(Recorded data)
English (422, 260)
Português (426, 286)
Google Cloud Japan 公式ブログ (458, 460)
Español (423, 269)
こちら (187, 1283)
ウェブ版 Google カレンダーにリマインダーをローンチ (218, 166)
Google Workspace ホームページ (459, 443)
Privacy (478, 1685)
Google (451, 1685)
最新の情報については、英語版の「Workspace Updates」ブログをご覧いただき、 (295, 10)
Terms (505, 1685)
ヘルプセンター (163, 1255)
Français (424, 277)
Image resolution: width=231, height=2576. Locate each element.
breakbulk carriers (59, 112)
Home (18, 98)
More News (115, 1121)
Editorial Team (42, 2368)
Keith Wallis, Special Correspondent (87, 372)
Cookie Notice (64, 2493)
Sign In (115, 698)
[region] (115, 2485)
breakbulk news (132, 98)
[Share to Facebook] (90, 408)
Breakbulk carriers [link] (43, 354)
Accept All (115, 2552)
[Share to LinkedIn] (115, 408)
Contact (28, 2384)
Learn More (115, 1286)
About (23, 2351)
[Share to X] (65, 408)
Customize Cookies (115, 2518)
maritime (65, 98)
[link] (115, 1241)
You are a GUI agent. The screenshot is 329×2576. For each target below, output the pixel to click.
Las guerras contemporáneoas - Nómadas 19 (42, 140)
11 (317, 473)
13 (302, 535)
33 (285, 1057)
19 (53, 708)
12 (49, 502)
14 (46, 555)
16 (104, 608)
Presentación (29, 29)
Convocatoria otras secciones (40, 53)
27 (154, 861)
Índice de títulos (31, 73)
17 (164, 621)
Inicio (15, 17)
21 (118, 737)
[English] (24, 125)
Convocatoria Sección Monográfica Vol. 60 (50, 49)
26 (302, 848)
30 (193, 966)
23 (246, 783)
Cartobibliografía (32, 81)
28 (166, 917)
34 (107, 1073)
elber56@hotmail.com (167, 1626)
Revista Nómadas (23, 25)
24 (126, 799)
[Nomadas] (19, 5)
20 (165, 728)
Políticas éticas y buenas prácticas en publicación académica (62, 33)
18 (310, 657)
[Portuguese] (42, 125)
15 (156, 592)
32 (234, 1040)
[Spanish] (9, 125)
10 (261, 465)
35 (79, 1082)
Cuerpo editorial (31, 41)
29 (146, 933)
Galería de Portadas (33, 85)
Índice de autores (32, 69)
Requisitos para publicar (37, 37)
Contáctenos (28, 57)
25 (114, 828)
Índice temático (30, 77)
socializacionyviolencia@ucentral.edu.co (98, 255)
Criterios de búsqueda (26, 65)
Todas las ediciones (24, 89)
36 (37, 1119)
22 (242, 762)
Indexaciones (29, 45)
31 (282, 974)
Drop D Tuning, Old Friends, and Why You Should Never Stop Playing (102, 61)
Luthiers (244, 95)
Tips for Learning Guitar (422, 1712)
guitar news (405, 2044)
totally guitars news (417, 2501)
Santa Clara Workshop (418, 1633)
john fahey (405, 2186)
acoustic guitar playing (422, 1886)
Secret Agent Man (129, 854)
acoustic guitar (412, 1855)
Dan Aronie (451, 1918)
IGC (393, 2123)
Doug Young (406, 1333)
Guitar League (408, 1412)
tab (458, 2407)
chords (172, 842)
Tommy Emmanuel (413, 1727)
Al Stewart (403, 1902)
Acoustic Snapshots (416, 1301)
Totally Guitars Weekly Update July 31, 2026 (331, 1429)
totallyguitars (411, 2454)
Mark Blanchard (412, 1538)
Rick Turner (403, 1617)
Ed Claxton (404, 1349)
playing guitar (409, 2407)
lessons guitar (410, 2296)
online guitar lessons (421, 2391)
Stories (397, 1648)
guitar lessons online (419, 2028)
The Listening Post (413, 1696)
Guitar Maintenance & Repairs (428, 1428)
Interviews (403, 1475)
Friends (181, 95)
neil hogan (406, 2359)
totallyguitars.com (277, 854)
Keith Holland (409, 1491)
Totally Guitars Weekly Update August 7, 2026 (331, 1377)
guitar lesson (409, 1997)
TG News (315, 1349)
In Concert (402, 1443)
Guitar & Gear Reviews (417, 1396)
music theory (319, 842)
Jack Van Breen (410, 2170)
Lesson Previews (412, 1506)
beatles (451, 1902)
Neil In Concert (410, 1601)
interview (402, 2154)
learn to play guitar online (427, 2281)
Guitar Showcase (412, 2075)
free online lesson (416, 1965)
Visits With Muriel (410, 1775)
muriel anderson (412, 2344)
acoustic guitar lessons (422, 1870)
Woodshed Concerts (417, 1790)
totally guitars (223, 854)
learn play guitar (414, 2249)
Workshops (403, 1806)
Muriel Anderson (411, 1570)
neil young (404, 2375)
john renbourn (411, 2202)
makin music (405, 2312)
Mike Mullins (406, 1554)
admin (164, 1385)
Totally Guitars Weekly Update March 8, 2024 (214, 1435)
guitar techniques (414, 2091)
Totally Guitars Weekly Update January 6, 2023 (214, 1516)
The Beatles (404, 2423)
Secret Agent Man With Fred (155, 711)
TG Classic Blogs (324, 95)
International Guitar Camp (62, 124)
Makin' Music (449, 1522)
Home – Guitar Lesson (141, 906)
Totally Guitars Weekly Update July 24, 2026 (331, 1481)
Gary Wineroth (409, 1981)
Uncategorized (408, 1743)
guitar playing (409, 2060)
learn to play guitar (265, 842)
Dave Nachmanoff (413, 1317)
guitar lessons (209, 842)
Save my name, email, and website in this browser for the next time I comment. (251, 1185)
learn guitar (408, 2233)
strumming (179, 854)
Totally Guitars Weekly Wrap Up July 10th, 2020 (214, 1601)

### Work required
Each line of the entries that contains the word "Índice" should be listed.

### Answer section
Índice de títulos (31, 73)
Índice de autores (32, 69)
Índice temático (30, 77)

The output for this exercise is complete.